Here's the equivalent example.cc:
#include <string>
#include "nbind/nbind.h"
const int maxValue = 10;
int numberOfCalls = 0;
std::string WhoAmI() {
return "I'm a Node Hero!";
}
double increment(int argsValue) {
if (numberOfCalls + argsValue > maxValue) {
NBIND_ERR("Counter went through the roof!");
return 0;
}
numberOfCalls += argsValue;
return numberOfCalls;
}
NBIND_GLOBAL() {
// The second parameter renaming the function is optional.
function(WhoAmI, "whoami");
// The nbind::Strict() policy makes passing non-numbers throw
// instead of coercing to number like +["42"] would do in JavaScript.
// To also rename the function, add the new name before any policies.
function(increment, nbind::Strict());
}
To avoid having to install node-gyp and autogypi globally, I usually add these scripts in package.json:
"scripts": {
"autogypi": "autogypi",
"node-gyp": "node-gyp",
Then here's the extra shell commands to install nbind:
npm install --save nbind
npm install --save-dev autogypi
rm binding.gyp
npm run -- autogypi --init-gyp -p nbind -s example.cc
index.js needs a one-line change to how the addon is loaded:
const addon = require('nbind').init().lib
Now it works! Run:
npm install
node index.js
It prints the exact same output as the original version.

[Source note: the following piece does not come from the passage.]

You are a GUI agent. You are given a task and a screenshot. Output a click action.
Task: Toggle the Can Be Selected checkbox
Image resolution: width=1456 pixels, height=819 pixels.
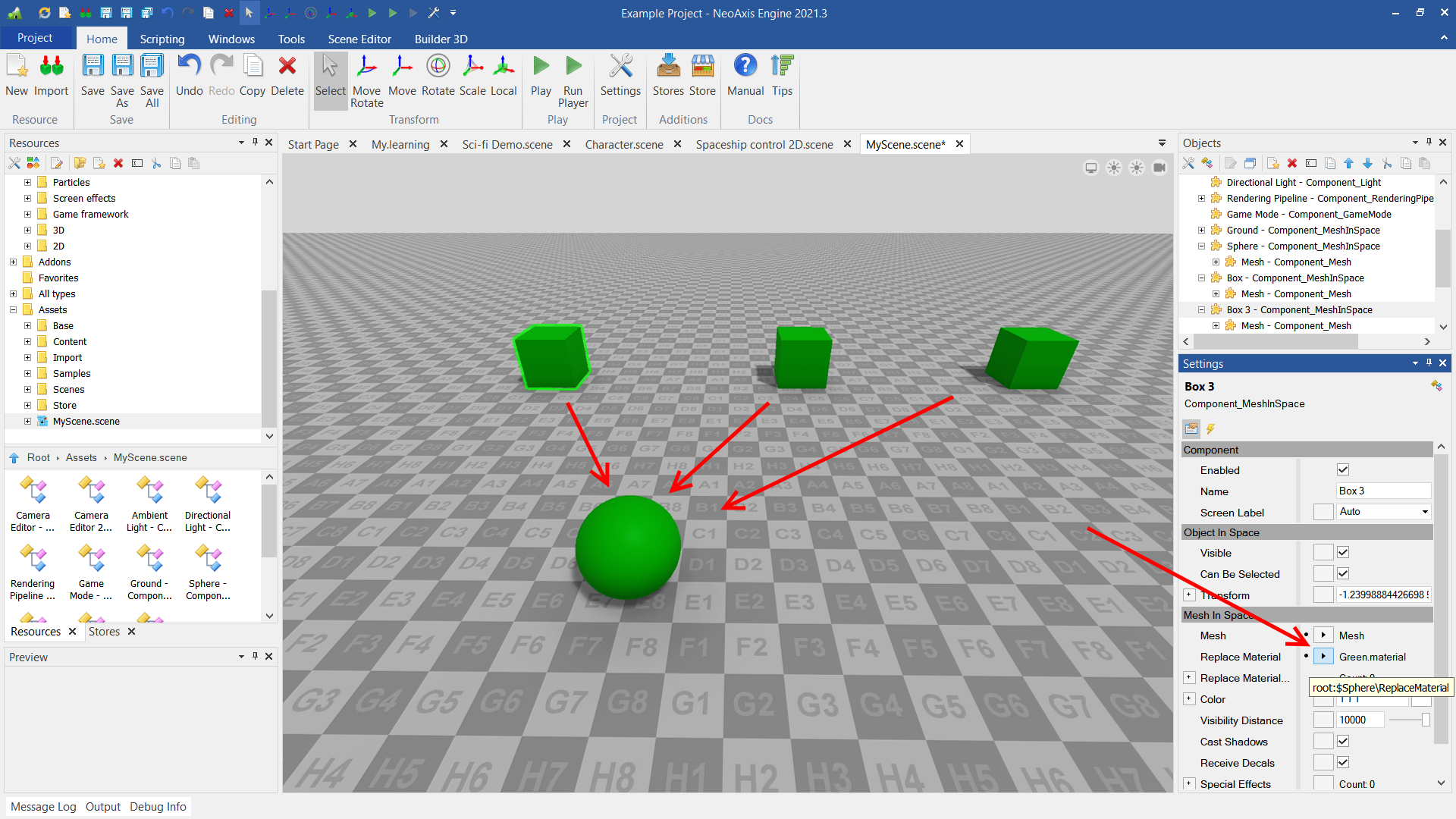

As a bonus, if you add this to scripts in package.json:
"ndts": "ndts",
Then run npm run ndts and it will print:
export class NBindBase { free?(): void }
/** float64_t increment(int32_t); -- Strict */
export function increment(p0: number): number;
/** std::string whoami(); */
export function whoami(): string;
Publishing this with your addon will make TypeScript users happier. Save it as main.d.ts and add to package.json:
"types": "main.d.ts"
When publishing the addon on npm, you should also add an index.js file that exports the C++ API. For example:
module.exports = require('nbind').init(__dirname).lib;
The __dirname variable tells nbind to initialize the addon provided by the current npm package.
Or if you have Emscripten installed and add this to scripts in package.json:
"emcc-path": "emcc-path",
Then run:
npm run -- node-gyp configure build --asmjs=1
node index.js
It prints the same thing again! (except it doesn't throw the exception, I'll fix this soon).
But now build/Release/nbind.js (the C++ compiler output) is pure JavaScript and runs in a browser as well!
If possible, it might be a good idea to distribute the asm.js version in your npm package, in case someone installing it is missing Python 2.x or a properly configured C++ compiler. Otherwise, a future nbind version will also allow easily distributing precompiled native binary libraries.
I'm definetly going to look at this library when I have the time, and include it maybe in a next post or this one, I'm not yet sure about that. Thanks a lot for your contribution this lib looks amazing! :)
Thanks! And if the material above is useful, you can use it however you want.